Aula de Haddad tem episódios de violência entre participantes e MBL

Foto: Reprodução/Redes sociais
A Unicamp condenou os atos de violência durante a aula magna de Fernando Haddad após briga entre participantes e membros do MBL
A Unicamp divulgou, nesta sexta-feira (3), uma nota oficial em que condenou os "atos de violência e tumulto" registrados durante a aula magna de Fernando Haddad (PT), pré-candidato ao governo de São Paulo, realizada na noite de quinta-feira (2) no Teatro de Arena da universidade. O evento foi interrompido por uma briga entre participantes e integrantes do Movimento Brasil Livre (MBL), que foram retirados do local pelos seguranças.

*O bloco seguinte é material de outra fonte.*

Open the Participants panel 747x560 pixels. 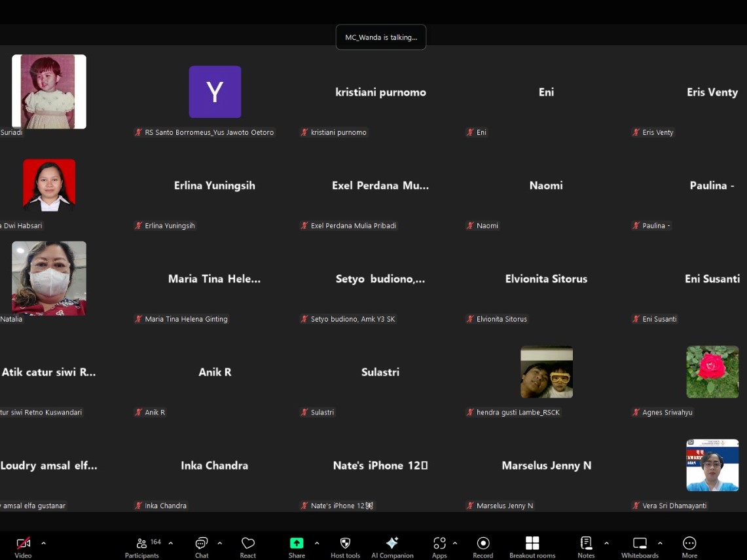[x=141, y=547]
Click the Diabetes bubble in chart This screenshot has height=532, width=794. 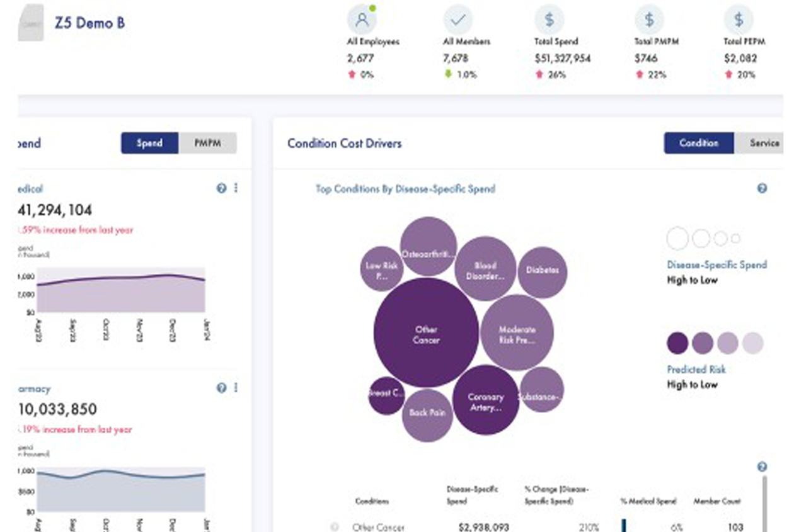tap(542, 271)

Em alguns momentos, houve troca de socos entre os grupos. A universidade classificou a interrupção como inaceitável e defendeu o pluralismo de ideias, repudiando as agressões ocorridas. "Divergências políticas e ideológicas são bem-vindas e devem ser expressas dentro do respeito mútuo e das regras do debate acadêmico, jamais por meio de violência ou intimidação", afirmou a instituição em nota.
O Teatro de Arena estava lotado, em sua maioria, por apoiadores do petista. Durante a confusão, Haddad chegou a dizer ao público que não havia entendido o que os manifestantes gritaram. Após a saída do grupo, o pré-candidato concluiu seu discurso e se mostrou confiante para a disputa eleitoral. "Eu estou treinando, estou fazendo treinamento, estou exercitando cabeça, corpo, para fazer uma bela campanha, para a gente fazer um belo debate. Disputa para valer com as ideias que a gente defende. E vamos ganhar de qualquer jeito. De um jeito ou de outro, com uma campanha bonita leva a gente à vitória. Beijo, Unicamp", disse o pré-candidato. Haddad deixou o local logo após o encerramento e não falou com a imprensa. Na saída, apoiadores gritaram "fora, Tarcísio".

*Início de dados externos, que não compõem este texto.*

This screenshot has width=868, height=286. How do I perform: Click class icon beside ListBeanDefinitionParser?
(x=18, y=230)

Um integrante do MBL disse ao g1 que a ação foi um protesto contra uma suposta campanha eleitoral antecipada. Ele também alegou ter sido agredido por participantes do evento. A Polícia Militar informou que foi acionada para averiguar a confusão, mas não houve necessidade de intervenção, pois "a situação foi prontamente controlada pelos organizadores". O g1 procurou a assessoria do ex-ministro para comentar o episódio, mas não obteve retorno até a última atualização da reportagem.

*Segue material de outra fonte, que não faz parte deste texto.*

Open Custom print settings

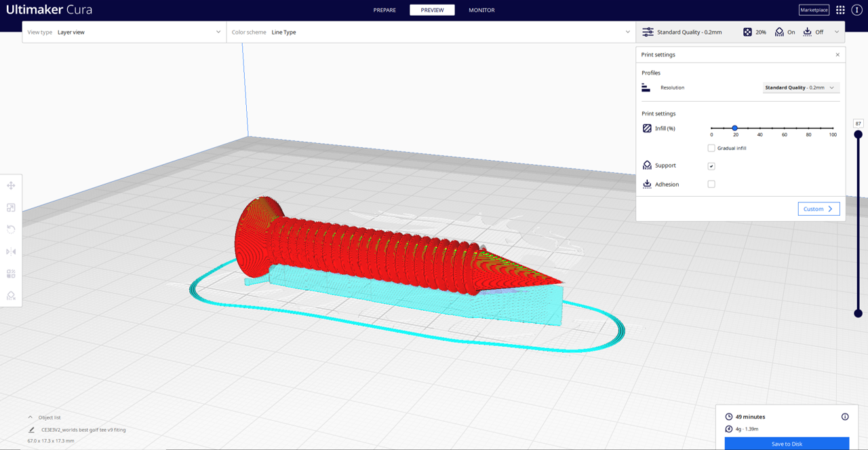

Em nota, a Reitoria da Unicamp foi direta ao condenar os acontecimentos: "A Reitoria da Universidade Estadual de Campinas condena veementemente os atos de violência e tumulto registrados no transcurso da aula magna realizada na noite de 2 de julho, no Teatro de Arena da Universidade. A interrupção, por meio de agressões, de uma atividade acadêmica aberta à comunidade é inaceitável e contraria os princípios mais fundamentais da instituição." A nota ainda reforçou os valores da instituição: "A Unicamp reafirma seu compromisso histórico com a liberdade de expressão, o pluralismo de ideias e o debate qualificado — valores essenciais de qualquer universidade pública e da própria democracia." A Reitoria informou ainda que apura os fatos ocorridos e adotará as medidas cabíveis, em conjunto com as instâncias internas competentes, garantindo que a universidade "permanecerá um espaço livre, seguro e plural para a construção do conhecimento e o exercício da cidadania".